The United States has more unintended pregnancies than any other developed country in the world. About one in three adolescents become sexually active by 15. Teen pregnancies are difficult for the families involved and have widespread societal ramifications as well. Education is key. I have no problem with encouraging abstinence as well; I certainly do not want to think of my 11-and 15-year-old daughters becoming sexually active anytime soon. But we also must face the reality that many adolescents will become sexually active and at risk for pregnancy.
Emergency contraception is effective and should be available to all women who need of contraception after sexual contact that puts them at risk for an undesired pregnancy. This is all the more important for teens who often do not have the resources to cope with the consequences.

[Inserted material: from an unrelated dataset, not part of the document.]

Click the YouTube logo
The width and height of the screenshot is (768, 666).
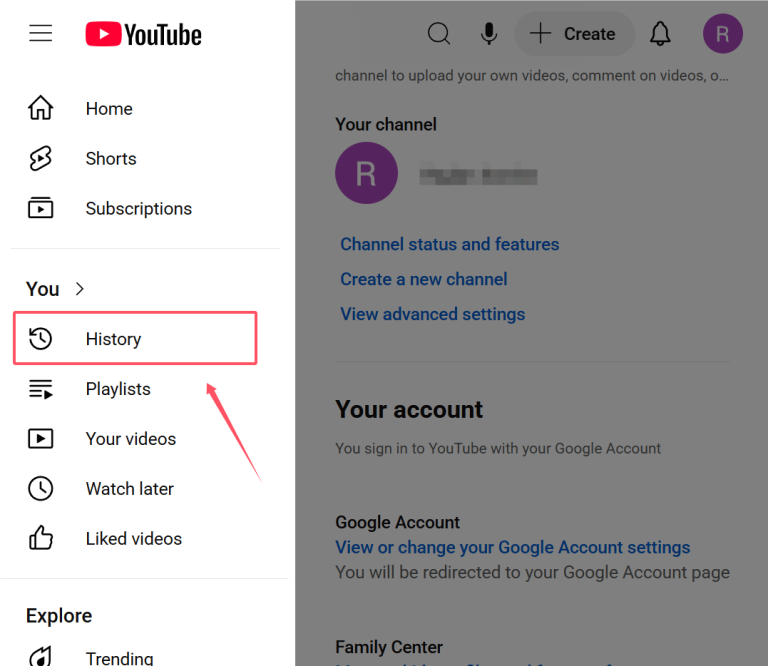pos(143,34)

The most common emergency contraception is levonorgestrel, a progestin type of hormone. It can be effective for up to five days after sexual intercourse. It is not an abortifacient–meaning it does not cause miscarriage–and it is safe.

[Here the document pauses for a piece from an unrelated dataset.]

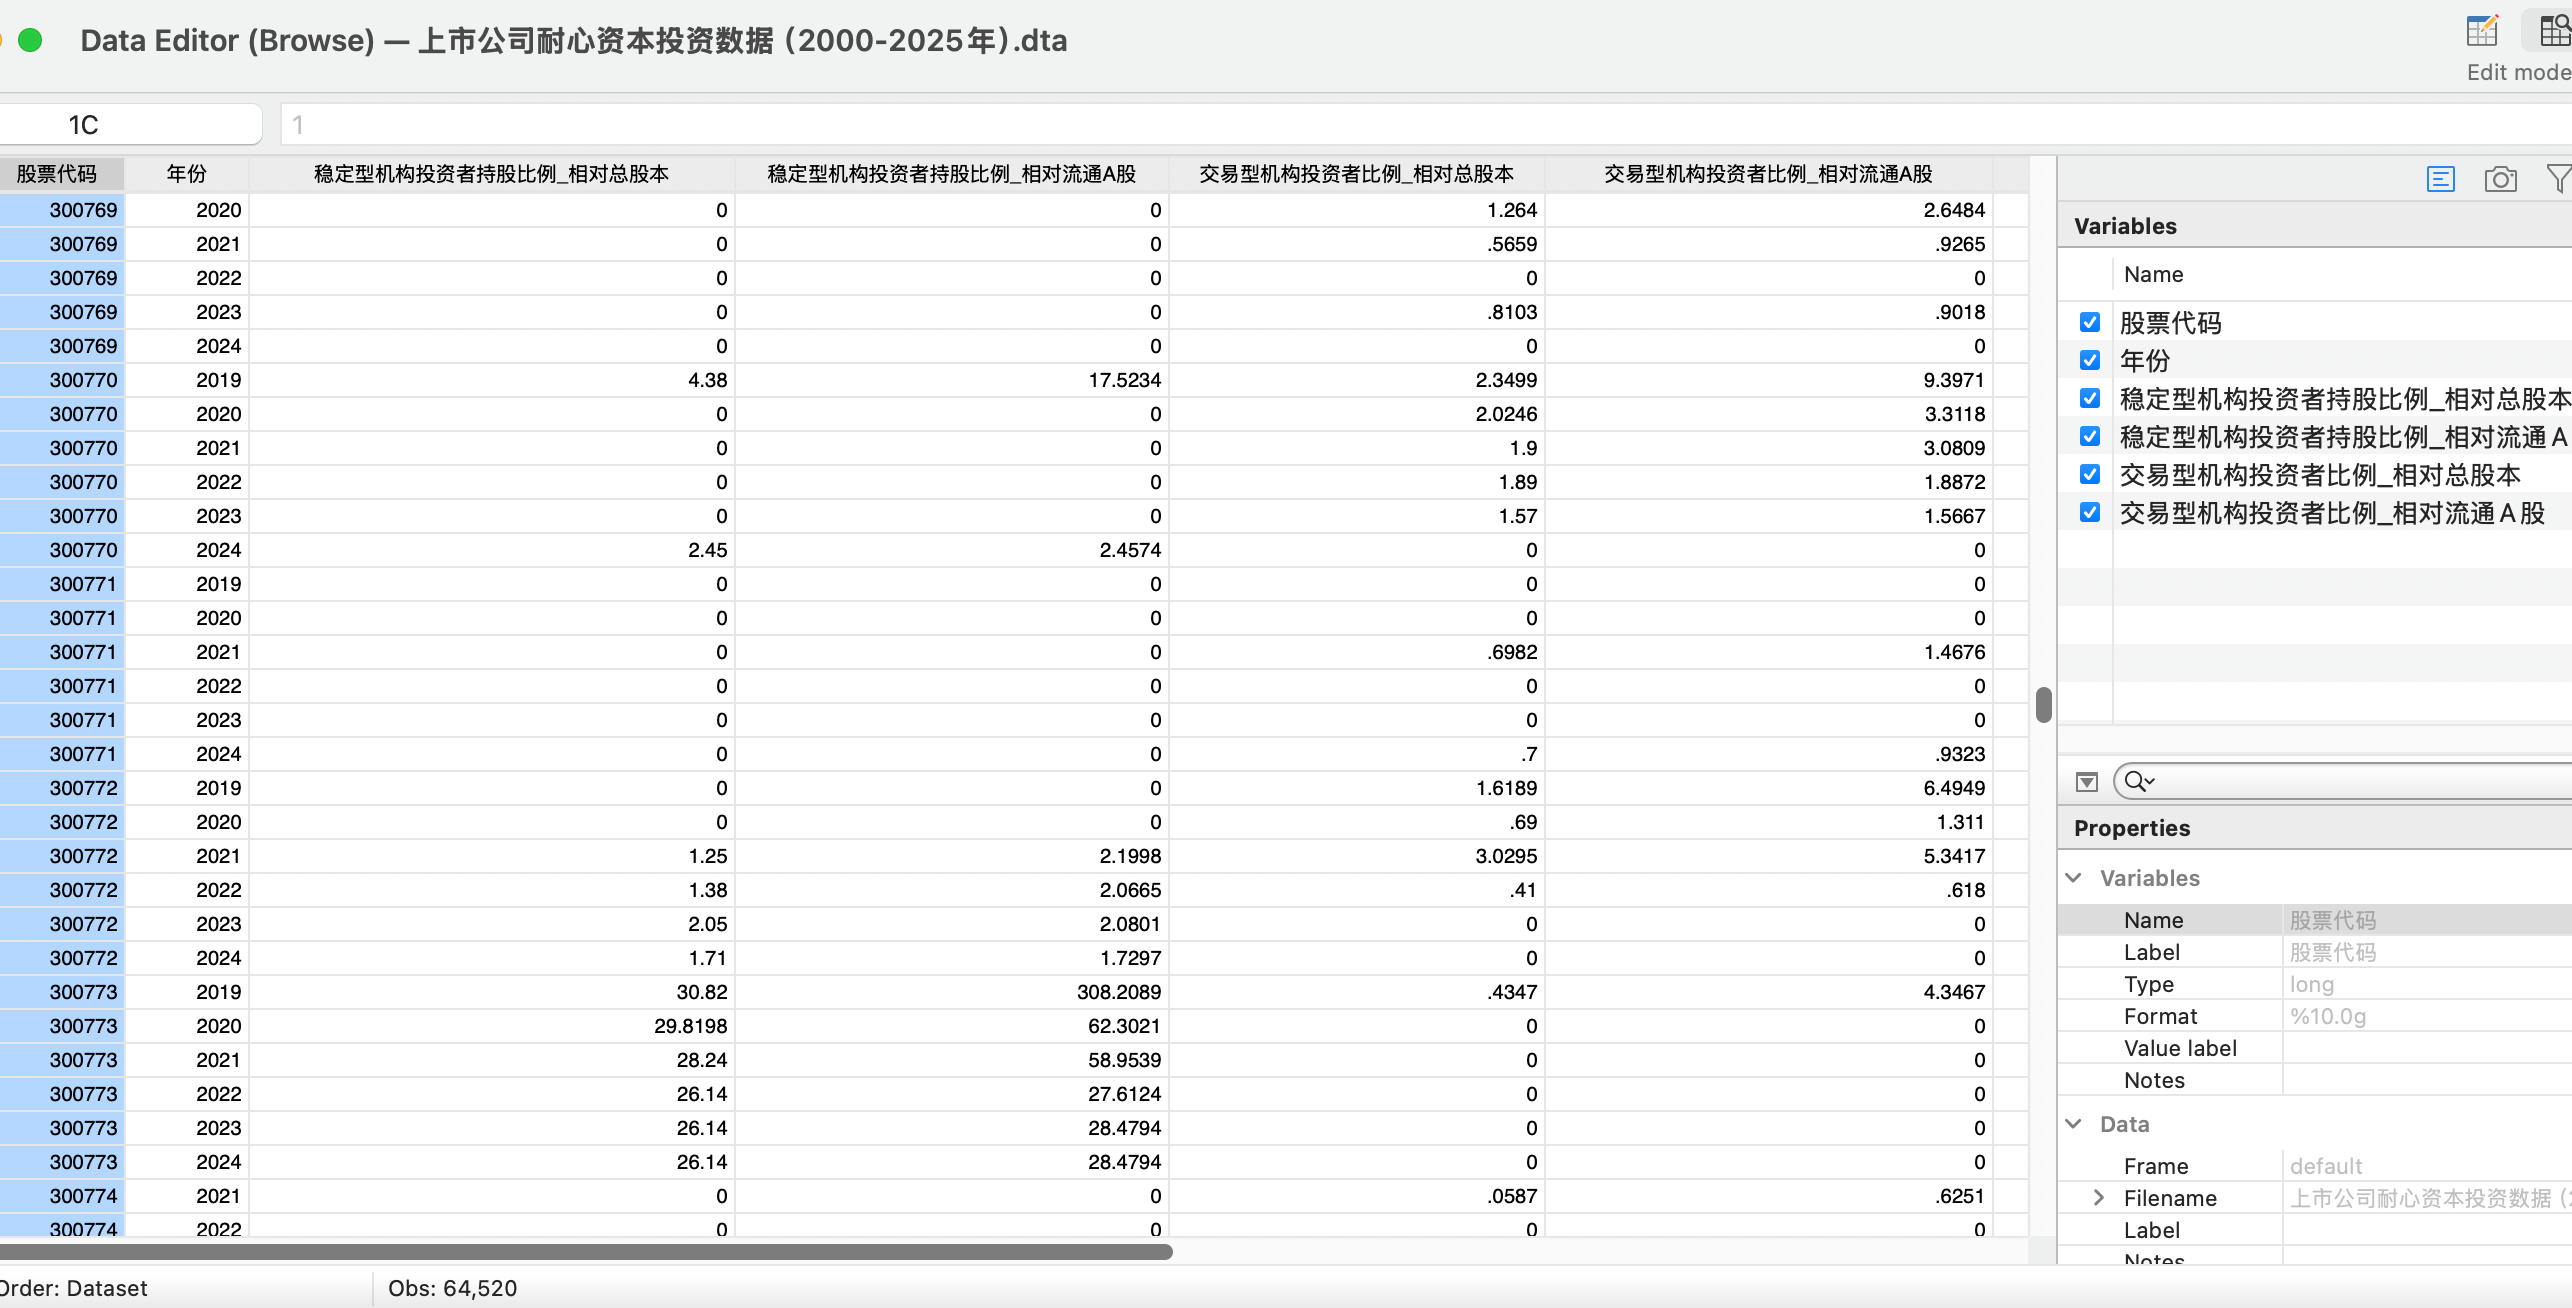This screenshot has width=2572, height=1308.
Task: Select the 年份 column header
Action: click(186, 174)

The American Association of Pediatricians and the American Congress of Obstetricians and Gynecologists advise that emergency contraception be made available to all women.

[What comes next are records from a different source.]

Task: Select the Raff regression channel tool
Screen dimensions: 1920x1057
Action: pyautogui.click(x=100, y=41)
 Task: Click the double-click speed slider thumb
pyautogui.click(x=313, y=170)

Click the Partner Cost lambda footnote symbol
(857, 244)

So, why is it that emergency contraception can be purchased without a prescription by women older than 17 but not by younger adolescents? “A strong showing of bad faith and improper political influence” was the assessment of Judge Edward Korman of the District Court of Eastern New York. Earlier this month, the court overturned the Obama administration’s ban against women under 17 purchasing over-the-counter emergency contraception without a prescription and directed the FDA to lift it within 30 days. You can read more about it in the New York Times, or read the decision here.
I have always been an advocate for providing emergency contraception to women of all ages, especially before they need it, because the need for it is unpredictable. Boulder Gynecology freely provides prescriptions for emergency contraception at well women or other unrelated visits. Having it in a safe place accessible on a weekend (when most doctors’ offices are closed) makes it more likely to be used.
I would encourage sexually active women involved in heterosexual relations to become familiar with a useful website about emergency contraception: http://ec.princeton.edu. This not only gives accurate information about the drug but also informs women where they can access it in their area. Cost can be another obstacle; the brand names available at pharmacies are quite expensive, often with a price of $60 to $80. Nonprofit women’s health centers can often provide the generic at low cost.